» DATASET EXTRACT
"""

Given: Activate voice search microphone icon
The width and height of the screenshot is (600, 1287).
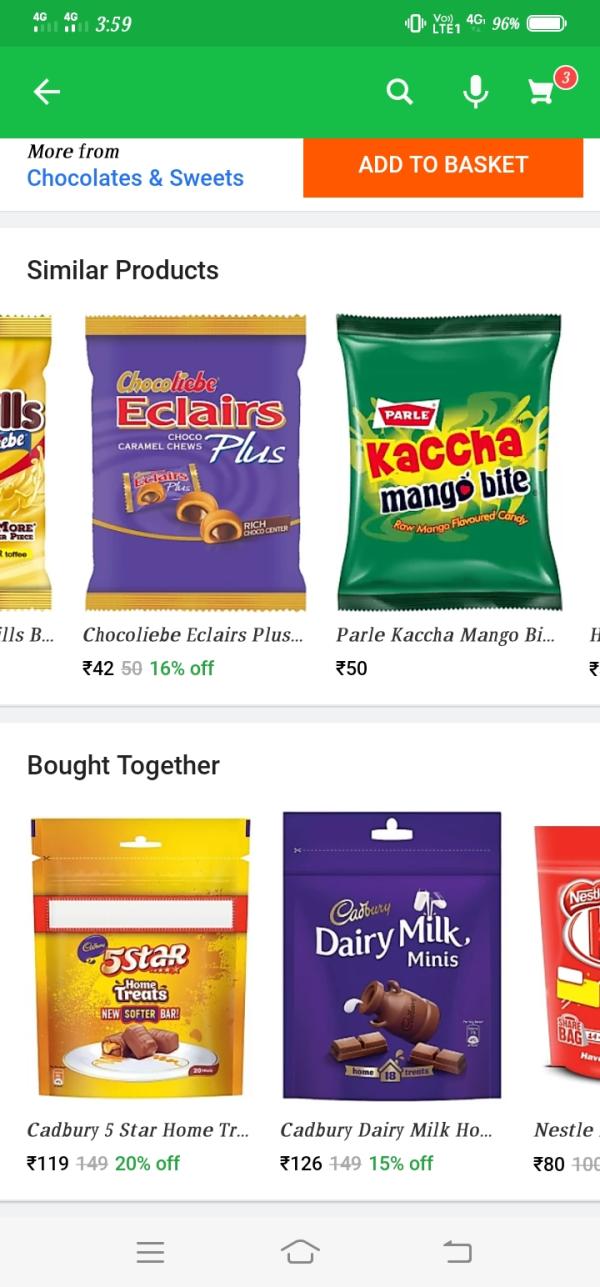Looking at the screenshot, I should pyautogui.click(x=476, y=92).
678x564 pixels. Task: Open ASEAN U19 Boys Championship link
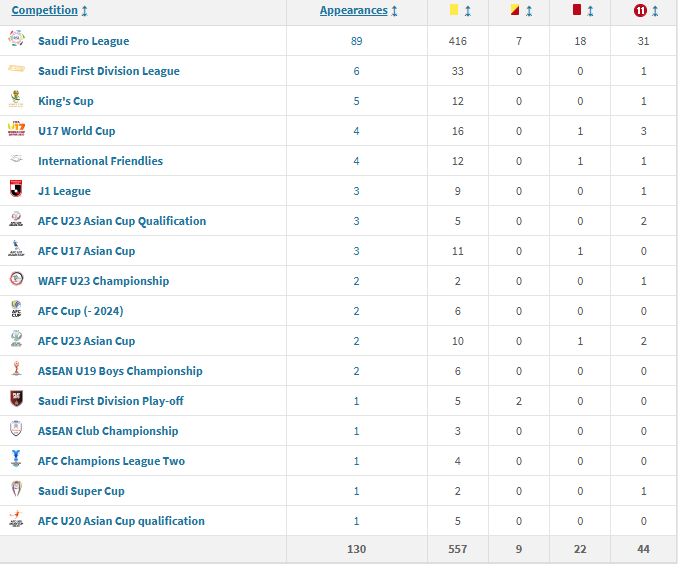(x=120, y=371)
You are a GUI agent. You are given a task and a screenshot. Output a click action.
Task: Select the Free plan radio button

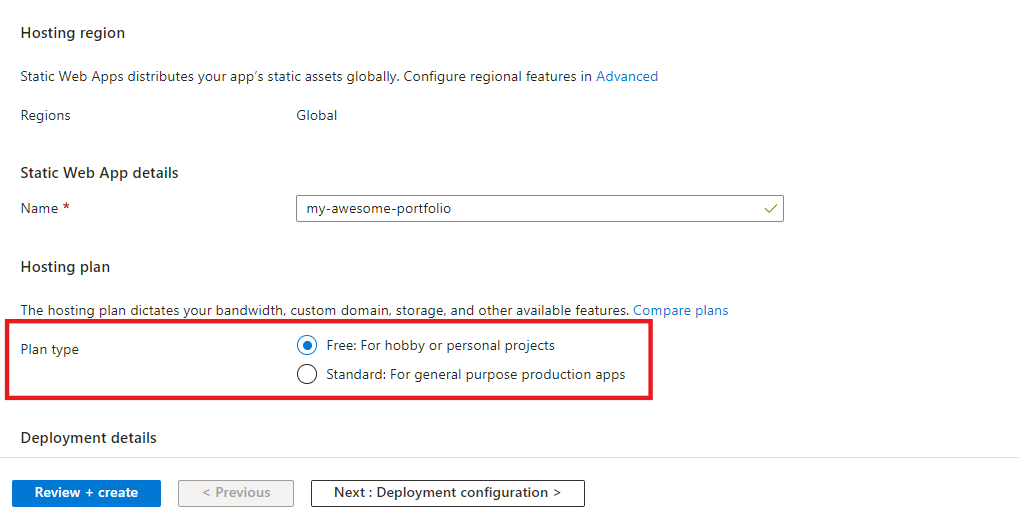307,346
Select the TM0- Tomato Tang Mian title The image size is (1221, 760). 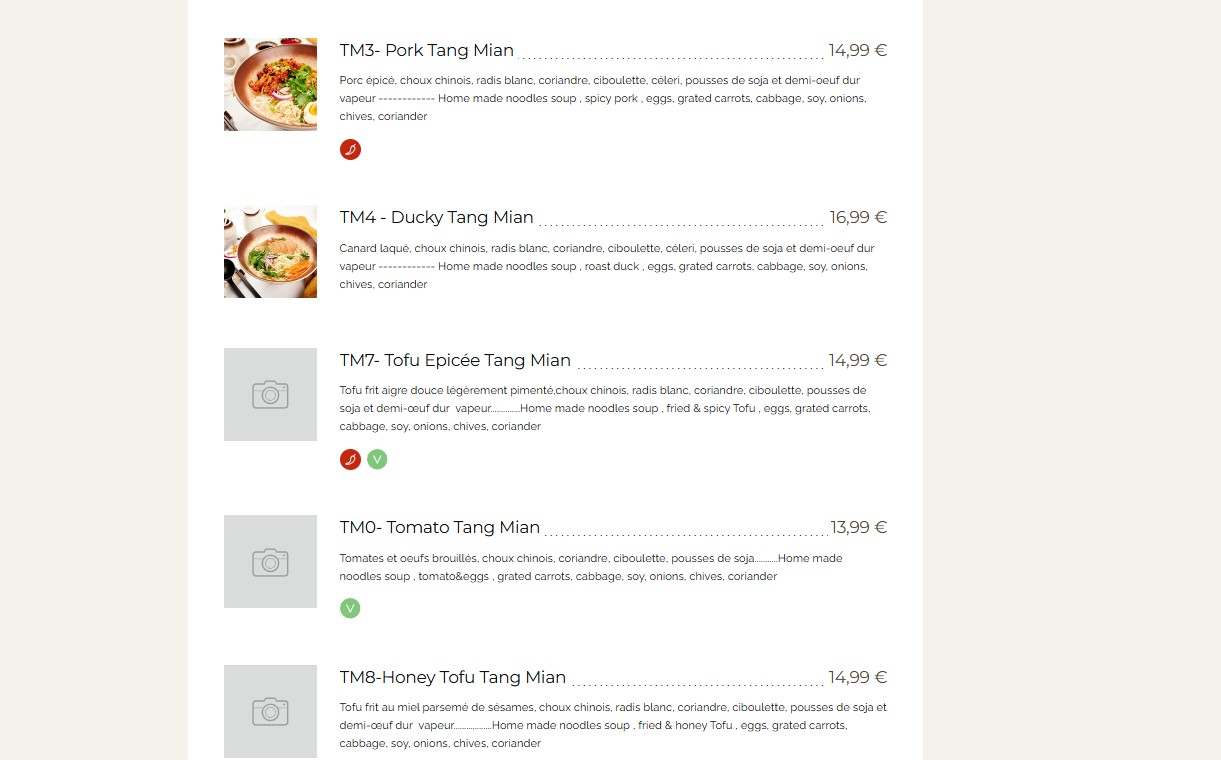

"""
"""

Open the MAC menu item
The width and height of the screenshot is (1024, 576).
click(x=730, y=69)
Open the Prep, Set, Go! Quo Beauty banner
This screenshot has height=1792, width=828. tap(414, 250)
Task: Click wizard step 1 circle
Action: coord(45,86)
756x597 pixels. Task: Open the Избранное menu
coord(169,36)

"""

» ASSIGNMENT
In the entries above, find the line that contains "Task: Select the Free plan radio button" and the line that contains "Select the TM0- Tomato". Reproduce exactly those two lines and every line between them, but not the pictures.

» EXERCISE ANSWER
Task: Select the Free plan radio button

307,346
Select the TM0- Tomato Tang Mian title The image size is (1221, 760). 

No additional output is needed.